Viktoryan dönemin Londra’sının temel alınması da filmle ilintili fakat sadece bununla yetinilmemiş. “19yy’dan tipik bir görüntü sunmakla kalmadık çünkü izleyiciyi bambaşka bir dünyaya sokmak istedik. Bölgenin o geleneksel, tarihi görüntüsünden farklı bir şey yaratmak istedim, daha ilginç ve karmaşık.”
“Londra’da geçen kısımlar için Budapeşte Opera Binası’nın arka kısmını kullandık ve burada Viktoryan dönem Londra havasını yakalayabildik. Maria’nın Londra’daki dünyasının Ayışığı’na göre çok daha normal bir görünüme sahip olduğunu vurgulamak istedik.
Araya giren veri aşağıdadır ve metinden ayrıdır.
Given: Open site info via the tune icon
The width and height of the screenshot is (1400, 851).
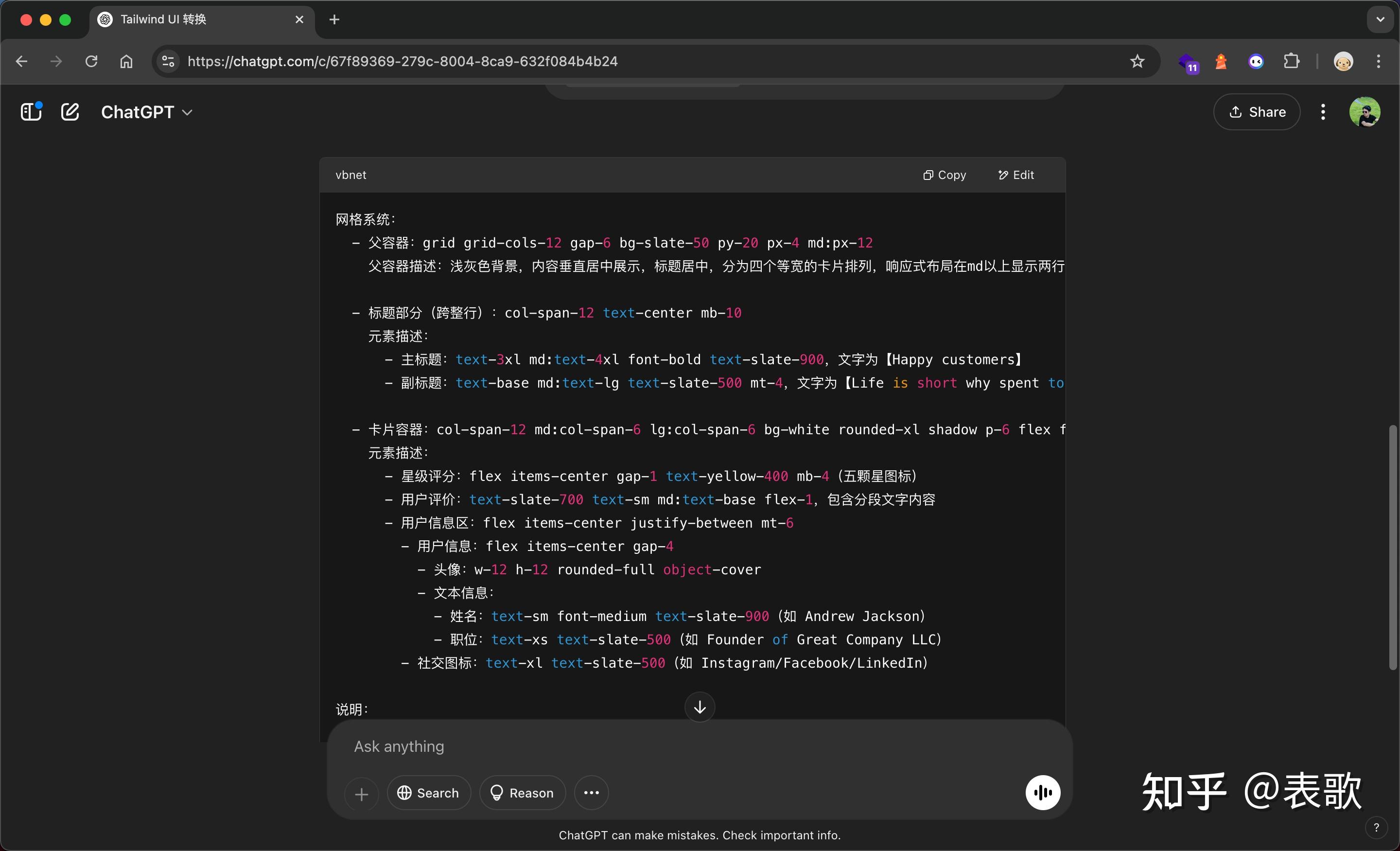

Dönemin yaptırımlarıını kostümde kullanmaktan çekindik. “
Pastzor; “1800′lerin Londrası oldukça ilginç. Kadınların o dönem giydiklerini kullanmak istemedik. İçlik etekleri neden dışarıdan giyilmesin diye düşündüm. Böylelikle bir kafes havası yarattık çünkü bence Maria, bu mükemmel yolculuğa başlamadan önce hapsedilmiş bir kız aslında.”
Yazar Lucy Shuttleworth , “Dilin de Viktoryan bir yanı var ve bu modern izleyiciyi dışarıda bırakıyor. Halbuki Maria zamansız ve ilham verici bir baş kahraman.”
Natascha McElhone, (Ay Prensesi’ni ilk oynayan kişi) “Kitap Maria’ya lanetin nasıl ortaya çıktığını anlatıyor. İlk Ay Prensesi ona inciler sunduğunda, erkekler bencil tavırlarını sergileyerek bunun için kavga etmeye başlıyorlar. Doğayla uyum içinde olamadıkları aşikar olduğundan, saf bir kalp vadiye gelip onları kurtarana değin burayı lanetliyor.
Garlick, “Hikaye biraz karmaşık. Ay İncileri ve etrafındaki gizemi çözmek için seyirciye bir çok farklı material sunuluyor. İnciler tüm gücü elinde tutuyor ve onlar olmadan Maria laneti kıramayacak. Geçmişe açılan pencere aslında onun geleceği oluyor. “
Hikayenin altında yatan bu gizemi korumak için görsel efektler ve ışıklanırma da önemli bir rol oynuyor. Düğün sahnesinin çekimlerinde Macaristan’ın nefes kesici binaları dahi yetersiz kalıyor ve kostümler ve dekor bunu zenginleştirmek için kullanılıyor.
YÖNETMEN GÖRÜŞÜ
Filmin bitmiş hali ile ilgili oldukça mutluyum. Asıl fikrimiz, klasik bir döneme biraz modern biraz da fantastik bir hava katmaktı ve bunu kesinlikle başardık. Prodüksiyon, kostümler, görüntü ve müzik senaryodaki büyüye daha da zenginlik kazandırdı. Macaristan’daki mekanlar da “başka bir dünya” havasını fantastik öğelerle verebildi.
Oyuncularımız tam anlamıyla harika. Dakota yeni yetişen bir yıldız adayı, çok yetenekli, maceracı ve gözünü kırpmadan davranabilen bir oyuncu. Maria karakterine sevimli ve çok yönlü bir yan kattı ve inanıyorum ki bir oyuncu olarak geleceği çok açık. Natascha da ormanda bir deli görüntüsüne çok iyi büründü ve asıl Ay Prensesi havasını da verebildi. Ian da rolünde çok iyiydi ve Benjamin karakterinin öfke ve ümitsizliğini çok iyi yansıttı.
AY PRENSESİ bir sihir masalı, macera, fantazi ve romantizmi de içinde barındırıyor. Klasik hikayenin ana öğelerine sadık kalarak bunu beyaz perdeye taşımaya çalıştık.